▶ _Passage to read_
#####
Archive for the 'Real Estate' Category
San Carlos Real Estate Trends 2007

296 single family homes sold in San Carlos in BOTH 2006 and 2007 eventhough the numbers of listings decreased in 2007 from 440 to 381.
The median price for single family homes actually increased 11.9% from 2006 to 2007 to $1,077,500.

The number of single family homes sales has been decrasing while average and median prices continue to increase.

Just as with single family homes sales, the number of condominium and townhouse homes sales was basically unchanged from 2006 to 2007. (95 sales in 2006 and 96 sales in 2007)
The median price in San Carlos for condominiums and townhouses increased but at a lower rate 8.2% than did single family homes.

The San Carlos real estate market like most communities on the San Francisco Peninsula did fairly well in the overall down market in 2007. Sales remained fairly level from the prior year and property values increased.
Real Estate Statistics – take with a grain of salt !
Kevin Boer of 3 Oceans Real Estate, a Palo Alto real estate broker recently posted on analysis of Menlo Park real estate market data. The median price of Menlo Park homes has dropped significantly over the past year or so. Have property values actually dropped? Local agents like Kevin Boer and myself are out seeing and selling property in our local market place. We know Menlo Park values HAVE NOT DECREASED. Kevin’s analysis indicates that over the past year or so inventory has increased dramatically in Belle Haven, a Menlo Park neighborhood located east of HWY 101. The Belle Haven area is the lowest priced neighborhood in Menlo Park (average price $600,000) and it has been especially hit with the subprime mortgage meltdown. Inventory has decreased in the more expensive areas of Menlo Park west of HWY 101 and especially west of El Camino. So what has happened is that lots of lower priced homes in Belle Haven have come on the market and DO NOT sell, therefore the median price of Menlo Park homes has dropped BUT VALUES have not gone down.
This clearly points out why statistics need to be taken with a grain of salt and also points out the important of working with an expereinced local agent who knows the market in order to give you the accurate up to date information on the market.
Zillow estimates? How accurate are they?
How accurate are Zillow estimates?
As a test, I decided to check the Zillow estimate of my own home in San Carlos.
My home is a 3 bedroom 1 bath home of a little over 1200 square feet.
It is located in the desirable White Oaks area of San Carlos and is located on one of the best streets (only 2 blocks long – large lots – no thru traffic) in the White Oaks neighborhood.
The Zillow estimate was $794,087.
I know I could put my house on the market and sell it tomorrow before NOON for that price !!
I looked at the 50 comps used my Zillow.
The average price per sf for these comparables was $698 per square foot.
Of these 50 comparables used by Zillow:
22 were either in Redwood City (lower average sales price than San Carlos) or on very busy streets like Alameda de las Pulgas or Brittan Avenue.
Of the remaining 28, 9 of the comparables houses were over 1,500 square foot in size.
#####
▶ _Entries shown_
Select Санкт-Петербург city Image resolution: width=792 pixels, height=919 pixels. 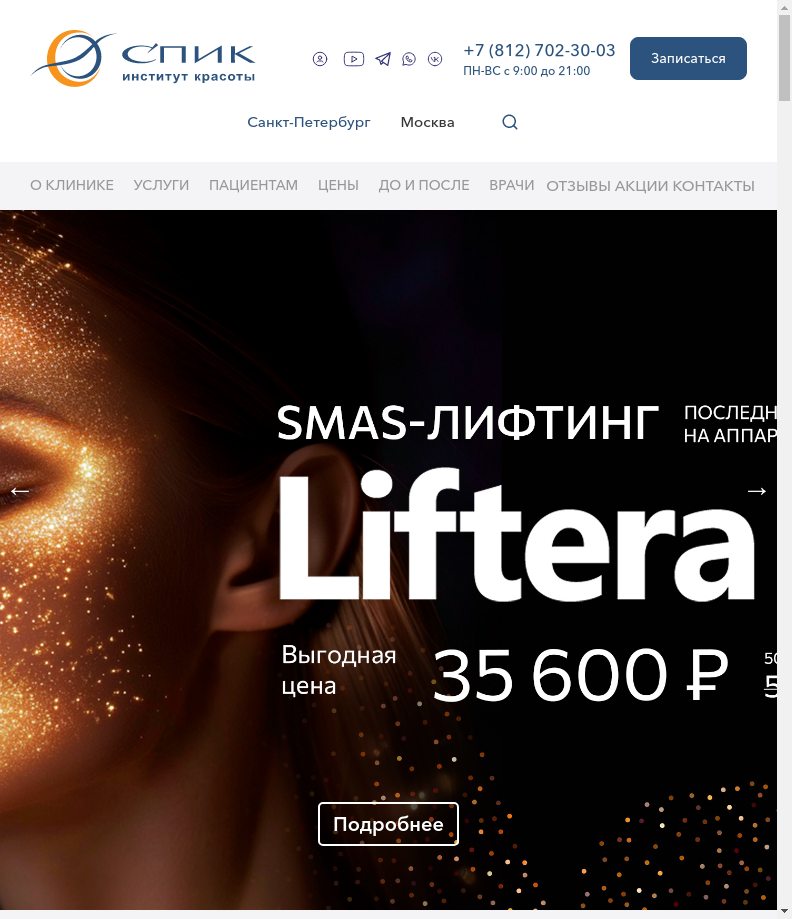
#####
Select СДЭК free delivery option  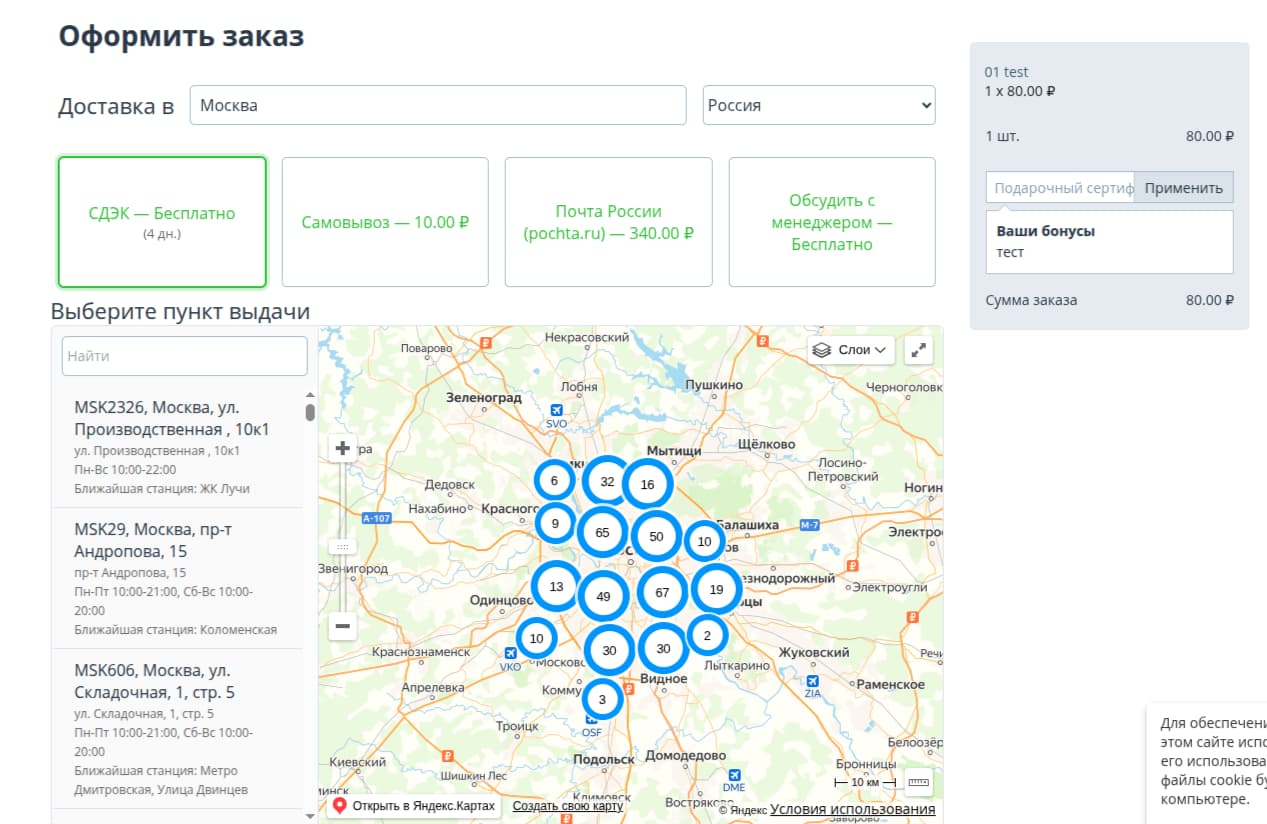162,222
#####
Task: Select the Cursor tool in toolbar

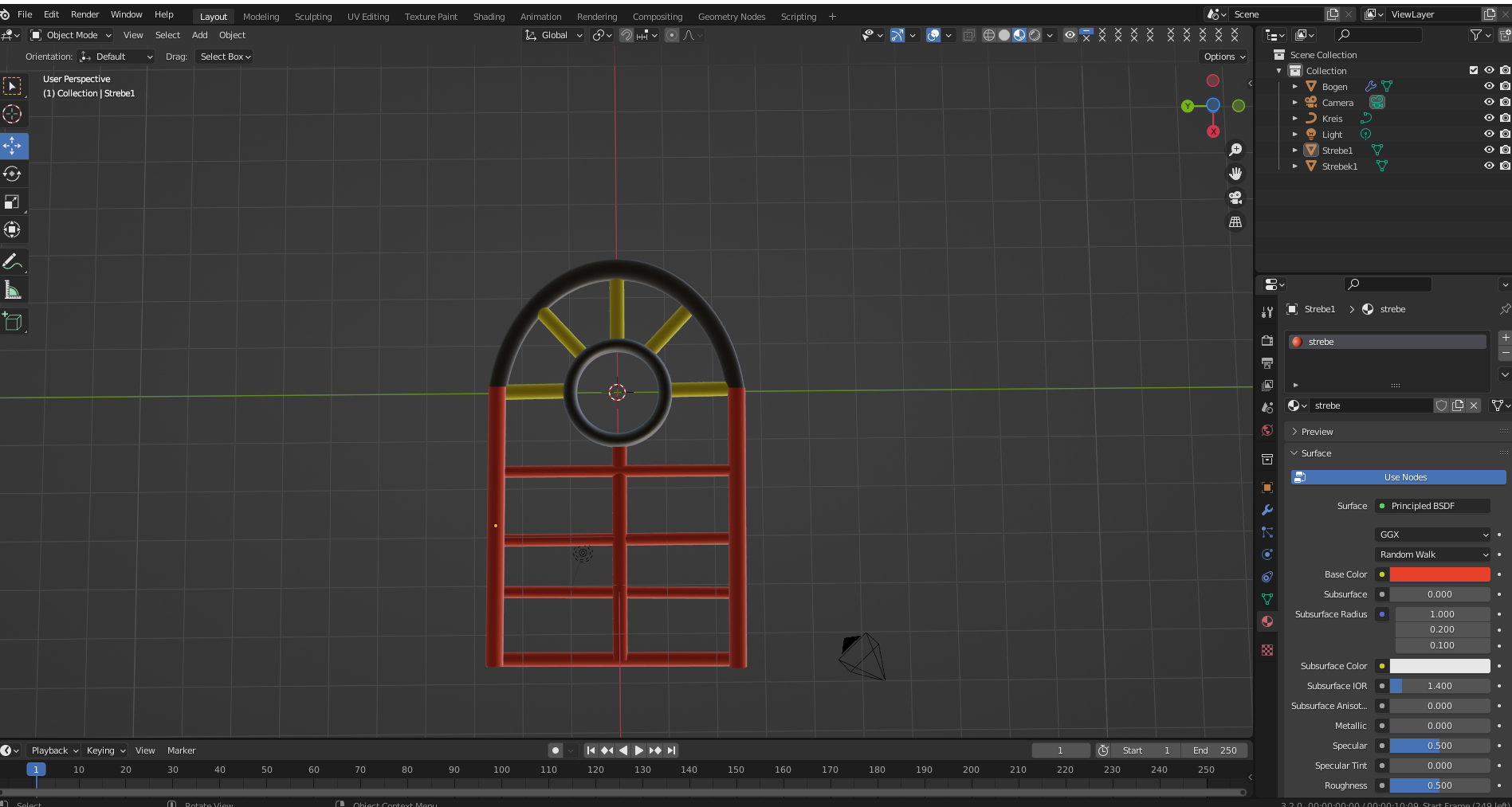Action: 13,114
#####
▶ _Challenges_
1. Transcribe the real estate post word for word, everything from "This clearly points" down to "per square foot.".
2. Name every road or street mentioned in the real estate post.

▶ _Answers for this exercise_
1.
This clearly points out why statistics need to be taken with a grain of salt and also points out the important of working with an expereinced local agent who knows the market in order to give you the accurate up to date information on the market.
Zillow estimates? How accurate are they?
How accurate are Zillow estimates?
As a test, I decided to check the Zillow estimate of my own home in San Carlos.
My home is a 3 bedroom 1 bath home of a little over 1200 square feet.
It is located in the desirable White Oaks area of San Carlos and is located on one of the best streets (only 2 blocks long – large lots – no thru traffic) in the White Oaks neighborhood.
The Zillow estimate was $794,087.
I know I could put my house on the market and sell it tomorrow before NOON for that price !!
I looked at the 50 comps used my Zillow.
The average price per sf for these comparables was $698 per square foot.

2.
HWY 101
El Camino
Alameda de las Pulgas
Brittan Avenue